Carnevale, Alba si prepara all’invasione

20 Agosto 2017

Si prevedono centomila presenze sul lungomare. Polemica sui costi aggiuntivi per la sicurezza

ALBA ADRIATICA. Manca poco per la festa più pazza dell’estate di Alba Adriatica, il Carnevale del mare che questa sera invaderà tutto il lungomare. Centomila le presenze previste, visto il successo del passato, al mega evento firmato Claudio Marastoni, che ha però già vissuto il rinvio di quasi due settimane a causa della concomitanza con lo show delle Frecce Tricolori. Quest’anno sfileranno anche tre carri allegorici albensi e non solo i gruppi mascherati “importati” dalle sfilate di Putignano, Cento, Venezia, Notaresco, Pineto, Porto Sant’Elpidio, Fermo e Montegranaro. Madrina della serata sarà Anna Falchi, mentre a capo del serpentone ci sarà un gruppo di ragazzi con slogan e magliette contro il cyber-bullismo, tema sociale di questa edizione.
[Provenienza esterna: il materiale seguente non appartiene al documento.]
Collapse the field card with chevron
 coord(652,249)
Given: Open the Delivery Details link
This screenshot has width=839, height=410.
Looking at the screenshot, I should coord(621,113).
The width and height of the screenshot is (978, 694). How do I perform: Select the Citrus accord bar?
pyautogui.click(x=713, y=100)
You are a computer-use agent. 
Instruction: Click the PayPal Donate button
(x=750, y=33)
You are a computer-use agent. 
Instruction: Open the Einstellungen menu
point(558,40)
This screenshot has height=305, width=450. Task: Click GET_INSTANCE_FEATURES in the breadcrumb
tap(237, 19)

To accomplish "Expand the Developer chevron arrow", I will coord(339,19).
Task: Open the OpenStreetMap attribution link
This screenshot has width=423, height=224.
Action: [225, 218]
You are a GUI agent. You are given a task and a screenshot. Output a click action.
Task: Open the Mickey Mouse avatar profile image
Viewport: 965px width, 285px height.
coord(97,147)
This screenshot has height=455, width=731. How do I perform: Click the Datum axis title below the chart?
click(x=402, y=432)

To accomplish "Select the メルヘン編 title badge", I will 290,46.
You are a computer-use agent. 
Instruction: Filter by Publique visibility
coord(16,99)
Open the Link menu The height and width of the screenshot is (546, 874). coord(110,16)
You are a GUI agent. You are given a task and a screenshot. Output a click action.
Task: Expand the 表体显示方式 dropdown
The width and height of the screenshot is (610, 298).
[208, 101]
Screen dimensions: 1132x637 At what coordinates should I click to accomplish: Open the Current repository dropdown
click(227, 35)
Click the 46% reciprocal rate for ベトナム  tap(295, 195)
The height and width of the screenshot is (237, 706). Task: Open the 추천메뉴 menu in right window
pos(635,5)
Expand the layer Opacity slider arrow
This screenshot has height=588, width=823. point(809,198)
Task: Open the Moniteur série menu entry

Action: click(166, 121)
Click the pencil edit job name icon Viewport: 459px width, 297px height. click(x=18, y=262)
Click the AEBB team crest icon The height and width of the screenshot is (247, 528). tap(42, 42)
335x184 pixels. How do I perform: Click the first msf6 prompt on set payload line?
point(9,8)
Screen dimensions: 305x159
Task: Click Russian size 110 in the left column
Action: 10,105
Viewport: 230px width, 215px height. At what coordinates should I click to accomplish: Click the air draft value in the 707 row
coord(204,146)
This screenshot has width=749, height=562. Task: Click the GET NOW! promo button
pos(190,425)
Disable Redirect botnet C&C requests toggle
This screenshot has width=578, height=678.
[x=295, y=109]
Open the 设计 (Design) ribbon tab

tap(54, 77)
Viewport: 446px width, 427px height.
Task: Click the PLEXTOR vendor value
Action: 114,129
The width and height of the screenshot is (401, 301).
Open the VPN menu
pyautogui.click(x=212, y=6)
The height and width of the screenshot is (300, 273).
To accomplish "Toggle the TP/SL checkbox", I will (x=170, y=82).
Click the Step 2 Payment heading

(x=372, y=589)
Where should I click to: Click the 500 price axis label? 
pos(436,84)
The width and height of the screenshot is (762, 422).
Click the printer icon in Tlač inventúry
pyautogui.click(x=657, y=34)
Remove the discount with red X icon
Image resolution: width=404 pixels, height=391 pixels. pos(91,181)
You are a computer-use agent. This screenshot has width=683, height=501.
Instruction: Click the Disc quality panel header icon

La sfilata partirà alle ore 21 dalla rotonda di via Isonzo del lungomare sud, al confine con Tortoreto, per procedere lentamente verso la Rotonda Nilo sul lungomare nord. Proprio alla Rotonda Nilo, in attesa del serpentone mascherato, si esibirà in concerto la band Outlet, mentre sul lungomare centrale, nella piazzetta Rovigo, si ballerà la pizzica salentina. Anche i locali della costa si preparano a quella che è una delle feste più attese e vissute dell’estate. La città intanto si prepara: stamattina sono scattati i primi divieti di transito e di sosta, mentre alle 14 sarà rivoluzionata tutta la viabilità del lungomare e delle strade limitrofe. Alla vigilia, però, non è mancata la tensione: indiscrezioni, infatti, parlano sia di tese riunioni tra autorità e organizzazione, sia della possibilità di prescrizioni e vincoli più stingenti per la sicurezza che potrebbero essere imposti nelle prossime ore. Nel frattempo, è scoppiata anche la polemica sui costi dell’evento, dopo la notizia dei 4mila euro di ulteriore contributo del Comune alla Marastoni Communication per le misure aggiuntive sulla sicurezza. Ad attaccare l’amministrazione, ieri, è stato il capogruppo di opposizione Roberta Di Addezio: «Così viene camuffata un’aggiunta al contributo comunale, che da 15mila passa a 19mila. E l’amministrazione non ci mette nemmeno la faccia: invece di una delibera pubblica di giunta, ci si è infatti affidati alla semplice determina di un funzionario. Politicamente questo non è corretto. Le spese per la sicurezza che fanno capo all’organizzazione del carnevale erano già previste nel contributo iniziale di 15mila euro. Chiediamo quindi chiarimenti e dettagli all’amministrazione».